───── Records to process ─────
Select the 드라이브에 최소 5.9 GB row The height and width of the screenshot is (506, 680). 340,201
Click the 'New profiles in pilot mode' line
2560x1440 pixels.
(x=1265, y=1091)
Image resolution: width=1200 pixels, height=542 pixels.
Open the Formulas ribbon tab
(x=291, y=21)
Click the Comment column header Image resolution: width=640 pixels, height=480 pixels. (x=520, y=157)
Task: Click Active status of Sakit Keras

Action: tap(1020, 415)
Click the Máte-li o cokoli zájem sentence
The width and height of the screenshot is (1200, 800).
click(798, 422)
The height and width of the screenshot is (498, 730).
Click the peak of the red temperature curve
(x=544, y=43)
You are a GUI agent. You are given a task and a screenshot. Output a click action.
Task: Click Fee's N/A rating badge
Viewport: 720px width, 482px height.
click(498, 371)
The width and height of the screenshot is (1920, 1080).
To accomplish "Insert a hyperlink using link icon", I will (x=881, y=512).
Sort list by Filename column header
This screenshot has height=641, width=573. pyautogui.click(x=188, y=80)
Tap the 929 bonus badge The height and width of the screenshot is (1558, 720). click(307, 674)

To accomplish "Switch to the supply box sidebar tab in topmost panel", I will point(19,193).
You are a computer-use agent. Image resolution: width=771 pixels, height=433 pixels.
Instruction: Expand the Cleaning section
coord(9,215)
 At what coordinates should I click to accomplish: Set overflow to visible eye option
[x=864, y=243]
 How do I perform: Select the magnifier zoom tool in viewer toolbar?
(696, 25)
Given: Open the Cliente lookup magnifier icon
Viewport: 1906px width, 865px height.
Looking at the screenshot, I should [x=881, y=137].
─────
**What you have to do:**
Transcribe the entire listing above exactly as written.

**Reply to the exercise:**
Select the 드라이브에 최소 5.9 GB row The height and width of the screenshot is (506, 680). 340,201
Click the 'New profiles in pilot mode' line
2560x1440 pixels.
(x=1265, y=1091)
Image resolution: width=1200 pixels, height=542 pixels.
Open the Formulas ribbon tab
(x=291, y=21)
Click the Comment column header Image resolution: width=640 pixels, height=480 pixels. (x=520, y=157)
Task: Click Active status of Sakit Keras

Action: tap(1020, 415)
Click the Máte-li o cokoli zájem sentence
The width and height of the screenshot is (1200, 800).
click(798, 422)
The height and width of the screenshot is (498, 730).
Click the peak of the red temperature curve
(x=544, y=43)
You are a GUI agent. You are given a task and a screenshot. Output a click action.
Task: Click Fee's N/A rating badge
Viewport: 720px width, 482px height.
click(498, 371)
The width and height of the screenshot is (1920, 1080).
To accomplish "Insert a hyperlink using link icon", I will (x=881, y=512).
Sort list by Filename column header
This screenshot has height=641, width=573. pyautogui.click(x=188, y=80)
Tap the 929 bonus badge The height and width of the screenshot is (1558, 720). click(307, 674)

To accomplish "Switch to the supply box sidebar tab in topmost panel", I will point(19,193).
You are a computer-use agent. Image resolution: width=771 pixels, height=433 pixels.
Instruction: Expand the Cleaning section
coord(9,215)
 At what coordinates should I click to accomplish: Set overflow to visible eye option
[x=864, y=243]
 How do I perform: Select the magnifier zoom tool in viewer toolbar?
(696, 25)
Given: Open the Cliente lookup magnifier icon
Viewport: 1906px width, 865px height.
Looking at the screenshot, I should [x=881, y=137].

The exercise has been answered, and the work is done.